Is it genuinely smart, existentially speaking, to take a drug that makes you “love work but hate people,” as Sebastián Serrano reported in Vice of modafinil? “You feel more energetic, motivated, focused, but that perception hides the fact that you’re becoming more erratic,” said Bossaerts. Answers growing more erratic is precisely what undermined productivity in the study, which brings up the question: What else might fare poorly under smart drugs?
Laboratory conditions cannot help but isolate some part of human life from all the rest. In fact, that’s sort of the point, to clear the noise and target a particular hypothesis. No matter how productivity, quality, or smarts are ultimately defined, there’s always the further question of what effects lie beyond the scope of study. In his self-experimentation, Serrano found: “Usually, I love walking, but because of the drug, it suddenly seemed like a complete waste of time.” Optimizing for productivity alone leaves a sort of spiritual vacuum that can send very smart people in search of what they’ve been missing.

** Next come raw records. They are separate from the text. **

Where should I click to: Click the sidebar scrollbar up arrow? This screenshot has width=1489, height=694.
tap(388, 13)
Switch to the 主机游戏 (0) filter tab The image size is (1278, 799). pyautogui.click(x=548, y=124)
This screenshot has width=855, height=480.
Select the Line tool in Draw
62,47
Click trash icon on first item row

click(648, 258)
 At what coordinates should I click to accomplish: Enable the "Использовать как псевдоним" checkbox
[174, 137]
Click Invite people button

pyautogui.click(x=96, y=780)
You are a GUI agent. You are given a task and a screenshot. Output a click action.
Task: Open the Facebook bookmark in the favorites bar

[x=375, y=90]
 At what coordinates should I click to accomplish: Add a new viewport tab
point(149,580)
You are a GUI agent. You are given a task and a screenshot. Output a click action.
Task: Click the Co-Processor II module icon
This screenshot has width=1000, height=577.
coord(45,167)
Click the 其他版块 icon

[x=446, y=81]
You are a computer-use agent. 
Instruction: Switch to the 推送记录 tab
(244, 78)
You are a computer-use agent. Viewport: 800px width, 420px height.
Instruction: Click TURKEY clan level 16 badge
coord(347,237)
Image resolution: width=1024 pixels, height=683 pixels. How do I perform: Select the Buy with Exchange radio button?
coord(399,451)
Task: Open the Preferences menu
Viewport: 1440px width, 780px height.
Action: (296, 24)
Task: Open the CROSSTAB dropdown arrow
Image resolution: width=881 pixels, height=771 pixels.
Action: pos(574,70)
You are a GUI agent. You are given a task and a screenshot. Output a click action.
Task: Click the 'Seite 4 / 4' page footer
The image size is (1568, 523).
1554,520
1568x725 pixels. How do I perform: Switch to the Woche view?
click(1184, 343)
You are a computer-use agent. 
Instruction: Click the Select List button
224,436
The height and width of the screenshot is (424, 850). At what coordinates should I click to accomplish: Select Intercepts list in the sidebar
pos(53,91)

Smart drugs, then, may reflect our cultural moment more than we care to admit. The pressures of meritocracy amid rising precarity, cutthroat educational demands that begin with hyper-competitive preschools, and the threat of job insecurity due to a renewed fear of automation all make the desire to find an edge perfectly intelligible. Who’s got time to optimize their lives around walks and spirituality?
Taken occasionally, Bossaerts said that smart drugs are close to harmless. But they can be mildly addictive, “so taking them more frequently may end up in a vicious cycle.” Most concerning, we have no long-term studies on the side effects of prolonged off-label use, and little understanding of how they might interact with other substances one takes. In the long-term, it’s a gamble users take at their own risk.
There are already consequences for those who rely on the drugs for daily functioning, however. When a medicine gets swept up in the smart drug hype, the rising demand yanks it away from those who depend on it for daily functioning. That’s already the case with both Adderall and Ozempic (a diabetes drug being used for weight loss) today.
All these caveats in place, if we could develop drugs that enhance both motivation and productivity without side effects, contraindications, or screwing over others who depend on them, why not? But for the rising numbers of smart drug users, if the knapsack problem is any indication, we don’t have them yet.